● TASK REQUIREMENTS
Start to finish, the listing must be rewritten exactly.

● GIVEN RECORDS

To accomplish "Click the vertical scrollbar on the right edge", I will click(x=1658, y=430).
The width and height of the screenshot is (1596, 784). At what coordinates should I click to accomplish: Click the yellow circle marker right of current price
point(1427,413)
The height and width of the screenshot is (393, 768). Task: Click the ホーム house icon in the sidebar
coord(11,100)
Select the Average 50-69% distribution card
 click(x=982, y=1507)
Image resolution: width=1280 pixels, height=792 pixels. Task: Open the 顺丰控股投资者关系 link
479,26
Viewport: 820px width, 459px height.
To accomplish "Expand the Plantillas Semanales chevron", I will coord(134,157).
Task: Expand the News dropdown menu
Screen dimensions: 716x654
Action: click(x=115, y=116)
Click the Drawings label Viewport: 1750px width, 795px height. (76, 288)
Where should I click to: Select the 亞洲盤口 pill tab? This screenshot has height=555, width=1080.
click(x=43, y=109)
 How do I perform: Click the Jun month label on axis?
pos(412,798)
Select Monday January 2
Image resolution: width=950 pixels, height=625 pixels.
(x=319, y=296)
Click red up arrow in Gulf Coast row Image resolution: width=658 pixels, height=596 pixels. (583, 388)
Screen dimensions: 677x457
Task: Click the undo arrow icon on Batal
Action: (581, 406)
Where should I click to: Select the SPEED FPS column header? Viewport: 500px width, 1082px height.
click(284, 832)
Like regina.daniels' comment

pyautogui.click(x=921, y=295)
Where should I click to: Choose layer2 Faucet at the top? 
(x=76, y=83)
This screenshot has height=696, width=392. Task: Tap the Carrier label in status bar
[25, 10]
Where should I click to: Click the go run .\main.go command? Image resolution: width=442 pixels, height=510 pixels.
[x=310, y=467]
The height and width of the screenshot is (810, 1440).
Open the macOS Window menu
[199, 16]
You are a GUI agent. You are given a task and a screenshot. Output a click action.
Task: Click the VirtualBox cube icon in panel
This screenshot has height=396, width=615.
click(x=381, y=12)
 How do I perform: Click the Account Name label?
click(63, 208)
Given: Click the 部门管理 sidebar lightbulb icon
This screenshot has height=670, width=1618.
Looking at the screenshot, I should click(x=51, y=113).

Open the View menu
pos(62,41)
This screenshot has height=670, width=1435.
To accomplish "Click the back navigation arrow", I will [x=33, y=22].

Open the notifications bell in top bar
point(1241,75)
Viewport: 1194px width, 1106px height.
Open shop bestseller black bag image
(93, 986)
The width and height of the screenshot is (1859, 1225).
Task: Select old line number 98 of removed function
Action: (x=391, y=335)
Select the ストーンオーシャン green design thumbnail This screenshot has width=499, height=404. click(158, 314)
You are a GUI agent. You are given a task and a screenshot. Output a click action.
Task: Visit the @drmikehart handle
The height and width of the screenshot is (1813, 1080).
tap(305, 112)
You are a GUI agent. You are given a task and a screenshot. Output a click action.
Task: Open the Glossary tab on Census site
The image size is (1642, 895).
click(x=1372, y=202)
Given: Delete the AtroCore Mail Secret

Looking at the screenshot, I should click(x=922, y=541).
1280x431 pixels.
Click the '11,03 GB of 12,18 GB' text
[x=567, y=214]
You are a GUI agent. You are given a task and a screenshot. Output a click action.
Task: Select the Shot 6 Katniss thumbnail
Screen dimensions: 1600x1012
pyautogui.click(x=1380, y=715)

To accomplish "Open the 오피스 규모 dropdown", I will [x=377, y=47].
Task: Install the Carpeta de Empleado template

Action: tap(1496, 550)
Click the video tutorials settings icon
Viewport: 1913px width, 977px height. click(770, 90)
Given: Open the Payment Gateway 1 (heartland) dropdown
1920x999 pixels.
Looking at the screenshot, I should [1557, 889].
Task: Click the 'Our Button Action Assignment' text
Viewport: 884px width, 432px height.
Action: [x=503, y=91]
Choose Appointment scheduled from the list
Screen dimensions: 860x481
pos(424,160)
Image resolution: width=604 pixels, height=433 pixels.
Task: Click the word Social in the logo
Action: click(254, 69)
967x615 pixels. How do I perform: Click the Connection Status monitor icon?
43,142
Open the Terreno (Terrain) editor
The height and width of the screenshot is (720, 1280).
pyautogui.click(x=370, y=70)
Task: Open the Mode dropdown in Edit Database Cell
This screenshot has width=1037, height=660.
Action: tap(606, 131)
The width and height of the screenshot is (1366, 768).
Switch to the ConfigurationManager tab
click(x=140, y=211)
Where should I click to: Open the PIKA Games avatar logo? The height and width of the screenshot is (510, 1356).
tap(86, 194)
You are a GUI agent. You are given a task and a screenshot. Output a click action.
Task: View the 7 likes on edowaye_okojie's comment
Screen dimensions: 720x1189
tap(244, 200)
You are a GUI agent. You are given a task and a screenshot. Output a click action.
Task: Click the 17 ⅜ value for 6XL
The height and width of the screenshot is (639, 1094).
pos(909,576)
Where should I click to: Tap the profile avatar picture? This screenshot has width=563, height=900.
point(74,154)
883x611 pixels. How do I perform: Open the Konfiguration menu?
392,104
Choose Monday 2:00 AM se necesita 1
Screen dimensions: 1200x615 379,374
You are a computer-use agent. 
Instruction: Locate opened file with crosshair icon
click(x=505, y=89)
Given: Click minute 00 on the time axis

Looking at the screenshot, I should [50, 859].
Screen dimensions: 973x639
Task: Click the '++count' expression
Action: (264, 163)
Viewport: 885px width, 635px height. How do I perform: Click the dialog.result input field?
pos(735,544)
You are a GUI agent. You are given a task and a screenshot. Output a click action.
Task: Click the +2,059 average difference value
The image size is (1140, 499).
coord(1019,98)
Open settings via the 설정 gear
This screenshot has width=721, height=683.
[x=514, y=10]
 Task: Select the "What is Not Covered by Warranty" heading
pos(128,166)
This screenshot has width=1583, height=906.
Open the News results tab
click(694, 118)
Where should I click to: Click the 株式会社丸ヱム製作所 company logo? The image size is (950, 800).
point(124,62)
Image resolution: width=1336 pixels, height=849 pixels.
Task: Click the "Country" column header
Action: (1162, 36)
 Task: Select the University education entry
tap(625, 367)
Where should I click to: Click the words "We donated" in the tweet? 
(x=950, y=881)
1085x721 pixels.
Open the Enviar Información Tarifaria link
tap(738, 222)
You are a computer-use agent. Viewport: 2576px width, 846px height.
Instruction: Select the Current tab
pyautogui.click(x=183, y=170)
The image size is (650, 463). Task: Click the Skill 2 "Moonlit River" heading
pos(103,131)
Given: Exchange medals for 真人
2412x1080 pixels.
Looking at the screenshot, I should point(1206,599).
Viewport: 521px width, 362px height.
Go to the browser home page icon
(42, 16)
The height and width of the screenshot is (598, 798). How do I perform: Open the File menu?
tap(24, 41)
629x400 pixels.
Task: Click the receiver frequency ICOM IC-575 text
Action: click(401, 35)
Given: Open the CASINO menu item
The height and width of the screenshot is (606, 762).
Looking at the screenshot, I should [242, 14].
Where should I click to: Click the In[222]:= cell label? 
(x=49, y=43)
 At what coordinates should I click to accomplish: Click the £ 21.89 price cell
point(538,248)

● RESPONSE AREA
To accomplish "Click the vertical scrollbar on the right edge", I will click(x=1658, y=430).
The width and height of the screenshot is (1596, 784). At what coordinates should I click to accomplish: Click the yellow circle marker right of current price
point(1427,413)
The height and width of the screenshot is (393, 768). Task: Click the ホーム house icon in the sidebar
coord(11,100)
Select the Average 50-69% distribution card
 click(x=982, y=1507)
Image resolution: width=1280 pixels, height=792 pixels. Task: Open the 顺丰控股投资者关系 link
479,26
Viewport: 820px width, 459px height.
To accomplish "Expand the Plantillas Semanales chevron", I will coord(134,157).
Task: Expand the News dropdown menu
Screen dimensions: 716x654
Action: click(x=115, y=116)
Click the Drawings label Viewport: 1750px width, 795px height. (76, 288)
Where should I click to: Select the 亞洲盤口 pill tab? This screenshot has height=555, width=1080.
click(x=43, y=109)
 How do I perform: Click the Jun month label on axis?
pos(412,798)
Select Monday January 2
Image resolution: width=950 pixels, height=625 pixels.
(x=319, y=296)
Click red up arrow in Gulf Coast row Image resolution: width=658 pixels, height=596 pixels. (583, 388)
Screen dimensions: 677x457
Task: Click the undo arrow icon on Batal
Action: (581, 406)
Where should I click to: Select the SPEED FPS column header? Viewport: 500px width, 1082px height.
click(284, 832)
Like regina.daniels' comment

pyautogui.click(x=921, y=295)
Where should I click to: Choose layer2 Faucet at the top? 
(x=76, y=83)
This screenshot has height=696, width=392. Task: Tap the Carrier label in status bar
[25, 10]
Where should I click to: Click the go run .\main.go command? Image resolution: width=442 pixels, height=510 pixels.
[x=310, y=467]
The height and width of the screenshot is (810, 1440).
Open the macOS Window menu
[199, 16]
You are a GUI agent. You are given a task and a screenshot. Output a click action.
Task: Click the VirtualBox cube icon in panel
This screenshot has height=396, width=615.
click(x=381, y=12)
 How do I perform: Click the Account Name label?
click(63, 208)
Given: Click the 部门管理 sidebar lightbulb icon
This screenshot has height=670, width=1618.
Looking at the screenshot, I should click(x=51, y=113).

Open the View menu
pos(62,41)
This screenshot has height=670, width=1435.
To accomplish "Click the back navigation arrow", I will [x=33, y=22].

Open the notifications bell in top bar
point(1241,75)
Viewport: 1194px width, 1106px height.
Open shop bestseller black bag image
(93, 986)
The width and height of the screenshot is (1859, 1225).
Task: Select old line number 98 of removed function
Action: (x=391, y=335)
Select the ストーンオーシャン green design thumbnail This screenshot has width=499, height=404. click(158, 314)
You are a GUI agent. You are given a task and a screenshot. Output a click action.
Task: Visit the @drmikehart handle
The height and width of the screenshot is (1813, 1080).
tap(305, 112)
You are a GUI agent. You are given a task and a screenshot. Output a click action.
Task: Open the Glossary tab on Census site
The image size is (1642, 895).
click(x=1372, y=202)
Given: Delete the AtroCore Mail Secret

Looking at the screenshot, I should click(x=922, y=541).
1280x431 pixels.
Click the '11,03 GB of 12,18 GB' text
[x=567, y=214]
You are a GUI agent. You are given a task and a screenshot. Output a click action.
Task: Select the Shot 6 Katniss thumbnail
Screen dimensions: 1600x1012
pyautogui.click(x=1380, y=715)

To accomplish "Open the 오피스 규모 dropdown", I will [x=377, y=47].
Task: Install the Carpeta de Empleado template

Action: tap(1496, 550)
Click the video tutorials settings icon
Viewport: 1913px width, 977px height. click(770, 90)
Given: Open the Payment Gateway 1 (heartland) dropdown
1920x999 pixels.
Looking at the screenshot, I should [1557, 889].
Task: Click the 'Our Button Action Assignment' text
Viewport: 884px width, 432px height.
Action: [x=503, y=91]
Choose Appointment scheduled from the list
Screen dimensions: 860x481
pos(424,160)
Image resolution: width=604 pixels, height=433 pixels.
Task: Click the word Social in the logo
Action: click(254, 69)
967x615 pixels. How do I perform: Click the Connection Status monitor icon?
43,142
Open the Terreno (Terrain) editor
The height and width of the screenshot is (720, 1280).
pyautogui.click(x=370, y=70)
Task: Open the Mode dropdown in Edit Database Cell
This screenshot has width=1037, height=660.
Action: tap(606, 131)
The width and height of the screenshot is (1366, 768).
Switch to the ConfigurationManager tab
click(x=140, y=211)
Where should I click to: Open the PIKA Games avatar logo? The height and width of the screenshot is (510, 1356).
tap(86, 194)
You are a GUI agent. You are given a task and a screenshot. Output a click action.
Task: View the 7 likes on edowaye_okojie's comment
Screen dimensions: 720x1189
tap(244, 200)
You are a GUI agent. You are given a task and a screenshot. Output a click action.
Task: Click the 17 ⅜ value for 6XL
The height and width of the screenshot is (639, 1094).
pos(909,576)
Where should I click to: Tap the profile avatar picture? This screenshot has width=563, height=900.
point(74,154)
883x611 pixels. How do I perform: Open the Konfiguration menu?
392,104
Choose Monday 2:00 AM se necesita 1
Screen dimensions: 1200x615 379,374
You are a computer-use agent. 
Instruction: Locate opened file with crosshair icon
click(x=505, y=89)
Given: Click minute 00 on the time axis

Looking at the screenshot, I should [50, 859].
Screen dimensions: 973x639
Task: Click the '++count' expression
Action: (264, 163)
Viewport: 885px width, 635px height. How do I perform: Click the dialog.result input field?
pos(735,544)
You are a GUI agent. You are given a task and a screenshot. Output a click action.
Task: Click the +2,059 average difference value
The image size is (1140, 499).
coord(1019,98)
Open settings via the 설정 gear
This screenshot has width=721, height=683.
[x=514, y=10]
 Task: Select the "What is Not Covered by Warranty" heading
pos(128,166)
This screenshot has width=1583, height=906.
Open the News results tab
click(694, 118)
Where should I click to: Click the 株式会社丸ヱム製作所 company logo? The image size is (950, 800).
point(124,62)
Image resolution: width=1336 pixels, height=849 pixels.
Task: Click the "Country" column header
Action: (1162, 36)
 Task: Select the University education entry
tap(625, 367)
Where should I click to: Click the words "We donated" in the tweet? 
(x=950, y=881)
1085x721 pixels.
Open the Enviar Información Tarifaria link
tap(738, 222)
You are a computer-use agent. Viewport: 2576px width, 846px height.
Instruction: Select the Current tab
pyautogui.click(x=183, y=170)
The image size is (650, 463). Task: Click the Skill 2 "Moonlit River" heading
pos(103,131)
Given: Exchange medals for 真人
2412x1080 pixels.
Looking at the screenshot, I should point(1206,599).
Viewport: 521px width, 362px height.
Go to the browser home page icon
(42, 16)
The height and width of the screenshot is (598, 798). How do I perform: Open the File menu?
tap(24, 41)
629x400 pixels.
Task: Click the receiver frequency ICOM IC-575 text
Action: click(401, 35)
Given: Open the CASINO menu item
The height and width of the screenshot is (606, 762).
Looking at the screenshot, I should [242, 14].
Where should I click to: Click the In[222]:= cell label? 
(x=49, y=43)
 At what coordinates should I click to accomplish: Click the £ 21.89 price cell
point(538,248)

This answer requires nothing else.